Although not presented in this paper, ARGO-C is highly robust and can be easily adapted to digital tracking of other diseases or social/economic trends (as we have done to ILI prediction at various geographical resolution). We hope that our proposed framework can improve the real-time tracking of various infectious diseases and potentially contribute to the area of public health by saving more people’s lives.

Supporting information

S1 Fig. Clustering of the 71 Google search terms, collected by March 29, 2009.

53 clusters were identified. Hierarchical clustering with average linkage and correlation distance metric were used. The clustering was conducted based on the time series of Google search data from January 10, 2004 (the earliest available Google Trends data) to March 29, 2009 (the earliest prediction date by these 71 terms).

https://doi.org/10.1371/journal.pone.0305579.s001

(TIF)

S2 Fig. Clustering of the 161 Google search terms, collected by May 22, 2010.

45 clusters were identified. Hierarchical clustering with average linkage and correlation distance metric were adopted. The clustering was conducted based on the time series of Google search data from January 10, 2004 (the earliest available Google Trends data) to May 22, 2010 (the earliest prediction date by these 161 terms).

https://doi.org/10.1371/journal.pone.0305579.s002

(TIF)

S3 Fig. Traceplots of clustered predictors included in the ARGO-C model at the national level over time.
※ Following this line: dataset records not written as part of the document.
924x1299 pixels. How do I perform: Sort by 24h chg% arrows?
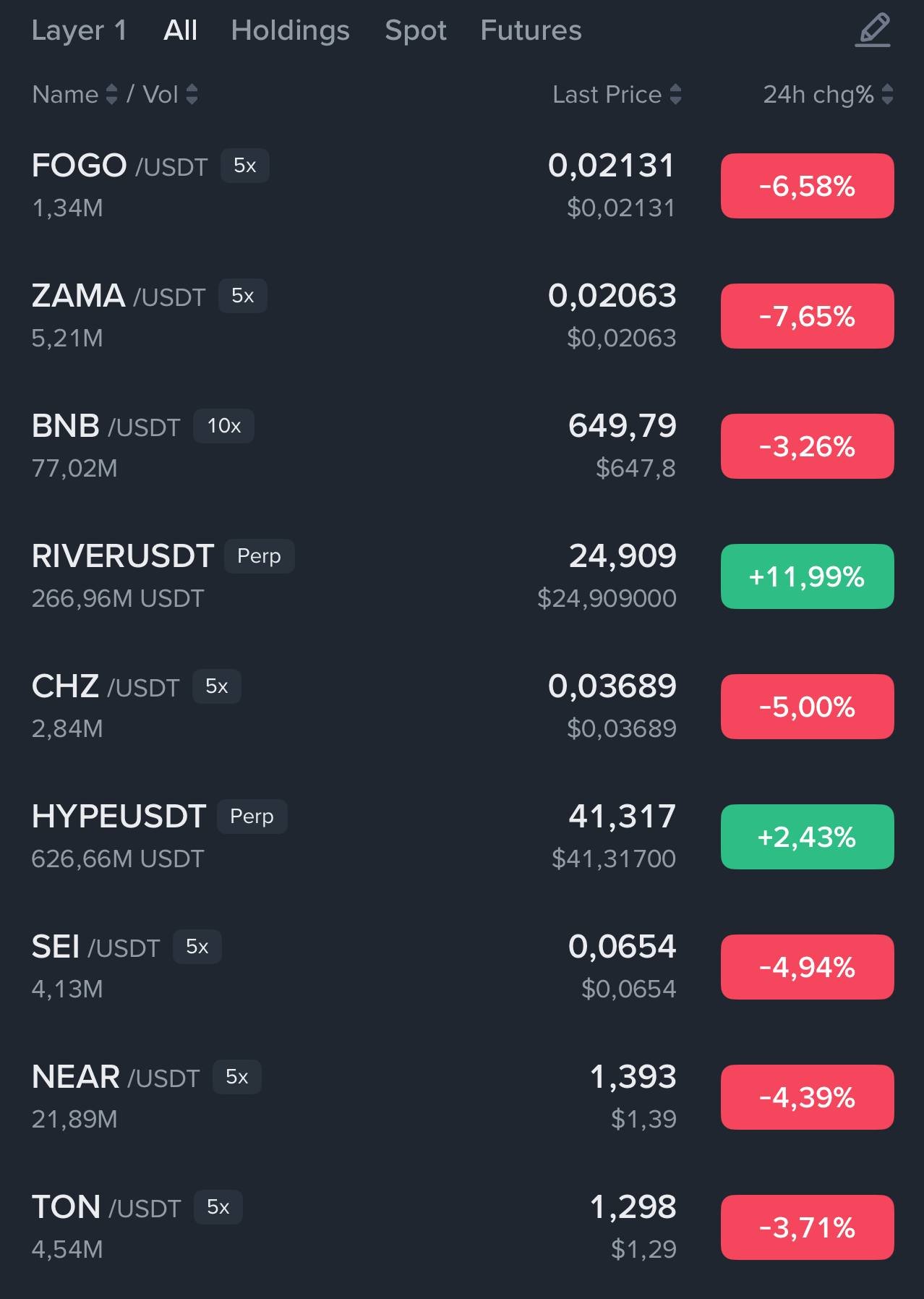coord(887,95)
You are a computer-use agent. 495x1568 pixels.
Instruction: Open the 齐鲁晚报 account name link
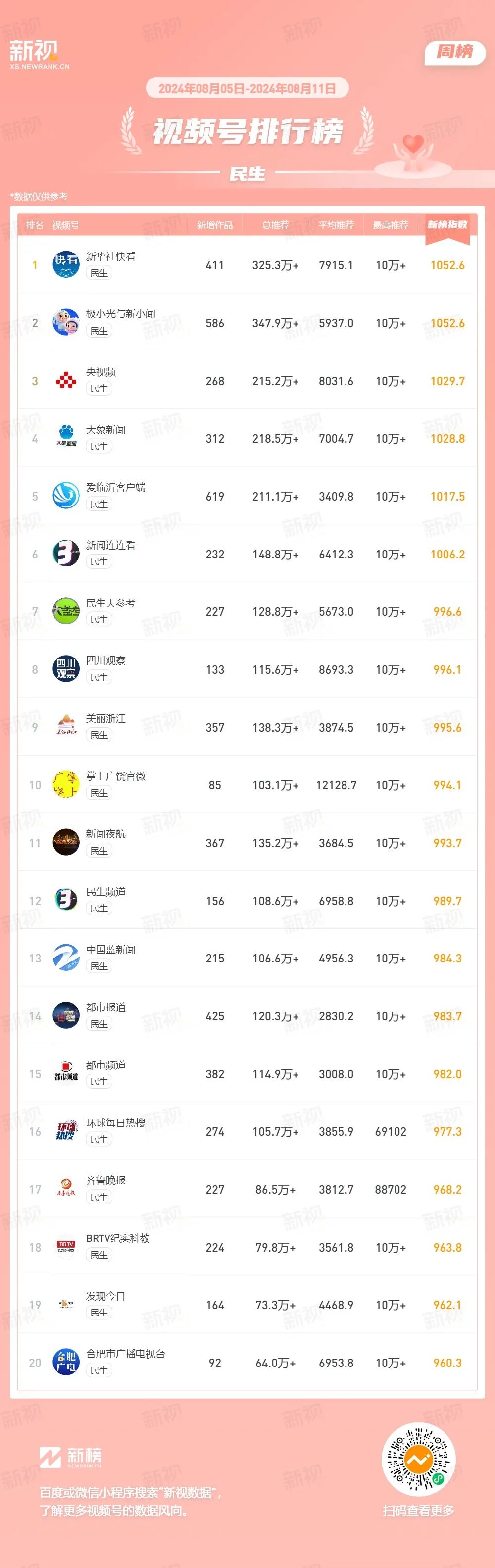106,1180
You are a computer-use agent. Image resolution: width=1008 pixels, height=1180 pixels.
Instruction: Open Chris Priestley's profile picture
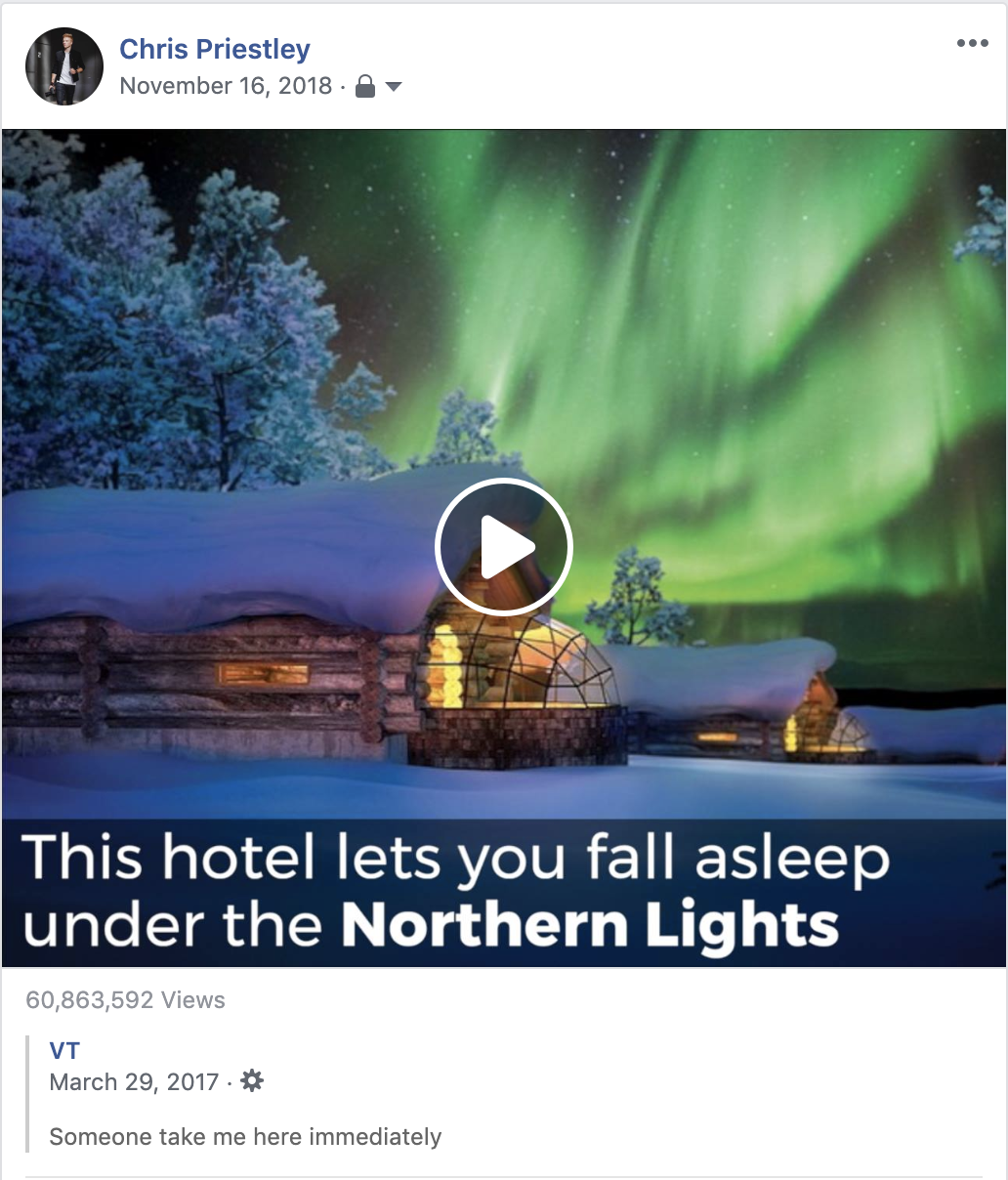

The heatmaps indicate whether each predictor was included in the predictive ARGO-C model at each week. Three exemplary clusters were highlighted. Each of the top two clusters contains three search terms (identified among 71 search terms by March 29, 2009, used for predictions before 2010), while the last one includes four search terms (identified among 161 topics/terms by May 22, 2010 and used for predictions since 2010). The entire cluster was penalized and excluded from the model when an entire column in the traceplot is colored grey.

https://doi.org/10.1371/journal.pone.0305579.s003

(TIF)

S1 Table. Evaluation of various clustering methods for grouping search terms.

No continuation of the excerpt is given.